Devlet vatandaşını özel sektöre müşteri olarak gönderirken öncelikle şöyle düşünmelidir. Benim asgari ücretli vatandaşımın maaşı 17 bin lira. Özelde bir tomografi ücreti. En ucuz kreş ücreti 20 bin lira. Özelde ameliyat ise birkaç maaşı bile yetmemektedir.

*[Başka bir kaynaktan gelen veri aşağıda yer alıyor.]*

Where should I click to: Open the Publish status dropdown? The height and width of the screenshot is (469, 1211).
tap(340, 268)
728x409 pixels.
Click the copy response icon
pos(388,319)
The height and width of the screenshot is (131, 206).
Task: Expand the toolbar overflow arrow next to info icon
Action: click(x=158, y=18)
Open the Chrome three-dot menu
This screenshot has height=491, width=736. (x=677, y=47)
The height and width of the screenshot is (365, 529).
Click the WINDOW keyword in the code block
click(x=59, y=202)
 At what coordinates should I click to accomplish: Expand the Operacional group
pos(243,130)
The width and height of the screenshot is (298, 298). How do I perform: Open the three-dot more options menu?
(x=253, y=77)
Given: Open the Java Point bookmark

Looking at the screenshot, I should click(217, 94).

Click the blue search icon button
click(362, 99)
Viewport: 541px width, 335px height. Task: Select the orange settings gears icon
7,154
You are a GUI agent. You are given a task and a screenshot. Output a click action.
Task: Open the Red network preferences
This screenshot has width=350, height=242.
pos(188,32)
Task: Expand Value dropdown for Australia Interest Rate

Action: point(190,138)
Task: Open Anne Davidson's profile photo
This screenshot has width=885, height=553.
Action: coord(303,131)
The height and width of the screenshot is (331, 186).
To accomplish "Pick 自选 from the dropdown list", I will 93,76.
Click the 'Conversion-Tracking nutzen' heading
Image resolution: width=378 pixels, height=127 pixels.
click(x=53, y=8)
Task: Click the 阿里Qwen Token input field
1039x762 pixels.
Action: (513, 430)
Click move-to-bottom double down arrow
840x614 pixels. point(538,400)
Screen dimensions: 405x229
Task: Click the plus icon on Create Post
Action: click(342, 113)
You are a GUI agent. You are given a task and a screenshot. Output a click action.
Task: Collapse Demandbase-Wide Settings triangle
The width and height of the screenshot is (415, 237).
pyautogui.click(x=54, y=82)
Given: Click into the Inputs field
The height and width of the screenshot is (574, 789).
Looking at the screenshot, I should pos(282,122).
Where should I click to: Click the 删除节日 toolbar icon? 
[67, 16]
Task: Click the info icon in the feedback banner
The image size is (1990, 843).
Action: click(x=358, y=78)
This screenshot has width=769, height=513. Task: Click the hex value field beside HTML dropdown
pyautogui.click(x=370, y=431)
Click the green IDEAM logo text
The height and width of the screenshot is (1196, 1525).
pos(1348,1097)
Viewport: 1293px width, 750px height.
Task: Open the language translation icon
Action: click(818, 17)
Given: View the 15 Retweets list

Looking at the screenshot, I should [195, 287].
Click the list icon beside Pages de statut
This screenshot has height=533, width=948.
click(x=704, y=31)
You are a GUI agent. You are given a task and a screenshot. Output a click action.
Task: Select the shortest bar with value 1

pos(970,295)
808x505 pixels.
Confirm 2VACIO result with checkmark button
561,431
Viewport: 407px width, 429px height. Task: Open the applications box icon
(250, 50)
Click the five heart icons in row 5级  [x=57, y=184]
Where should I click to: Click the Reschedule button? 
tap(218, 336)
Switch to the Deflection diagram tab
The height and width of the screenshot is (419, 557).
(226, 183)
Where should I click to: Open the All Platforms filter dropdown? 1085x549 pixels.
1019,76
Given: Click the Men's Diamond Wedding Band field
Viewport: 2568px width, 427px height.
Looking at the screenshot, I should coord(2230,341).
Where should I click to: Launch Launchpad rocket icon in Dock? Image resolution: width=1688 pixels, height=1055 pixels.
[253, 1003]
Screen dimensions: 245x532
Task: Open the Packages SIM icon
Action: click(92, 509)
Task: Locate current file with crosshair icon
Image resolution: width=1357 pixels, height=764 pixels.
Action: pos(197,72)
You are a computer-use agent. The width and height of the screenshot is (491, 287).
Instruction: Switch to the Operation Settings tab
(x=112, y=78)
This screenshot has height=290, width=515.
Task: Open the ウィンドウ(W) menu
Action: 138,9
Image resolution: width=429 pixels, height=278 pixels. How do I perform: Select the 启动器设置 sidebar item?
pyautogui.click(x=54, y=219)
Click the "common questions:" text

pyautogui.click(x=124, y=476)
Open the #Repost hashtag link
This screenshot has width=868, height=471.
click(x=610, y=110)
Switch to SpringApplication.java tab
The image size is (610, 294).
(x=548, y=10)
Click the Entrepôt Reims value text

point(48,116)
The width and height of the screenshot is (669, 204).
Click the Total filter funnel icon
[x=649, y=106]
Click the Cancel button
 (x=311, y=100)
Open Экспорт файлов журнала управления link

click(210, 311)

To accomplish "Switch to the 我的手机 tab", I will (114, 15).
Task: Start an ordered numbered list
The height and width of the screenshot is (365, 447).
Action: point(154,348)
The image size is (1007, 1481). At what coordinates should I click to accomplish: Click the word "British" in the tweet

Yine bakanlık bu sözleşmeyle birçok sorunu birinci basamakta çözelim, ikinci üçüncü basamakta hasta yığılması olmasın diyor. Peki sevk zinciri kurulmadan böyle bir şey olabilir mi? Örnek aldıkları gelişmiş ülkelerde aile hekimi sevk etmediği sürece 2. Ve 3. Basamak sağlık kurumlarına gidilememektedir. Oysa bizde başı ağrıyan, eli kanayan herkes her basamaktaki sağlık kurumuna gidebilmekte ve gereksiz yığılmalara neden olmaktadır. Oysa örnek alınan ülkelerden İskandinav ülkelerinde insanlar yılda ortalama üç veya dört kez, Almanya’da 5 veya 6 kez ikinci veya üçüncü basamak sağlık kurumuna giderken Türkiye’de bu sayının 30 kezden fazla olduğu söylenmektedir. Yani sorun büyük ölçüde birinci basamakta çözülmediğinden kaynaklanmaktadır.
Sonuç olarak devletin iki temel varlık nedeni can güvenliğini sağlamak ve adaleti dağıtmaktır. Can güvenliğinin sağlanması emniyet ve asayişin ötesinde vatandaşın sağlığının korunmasıyla da ilgili olup devlet sağlık hizmetinden çıkamaz. Vatandaşın sağlığını ticari kuruluşlara devredemez. Bana göre devrederse onun devletliği ve insanın vatandaşlığı tartışma konusu olur.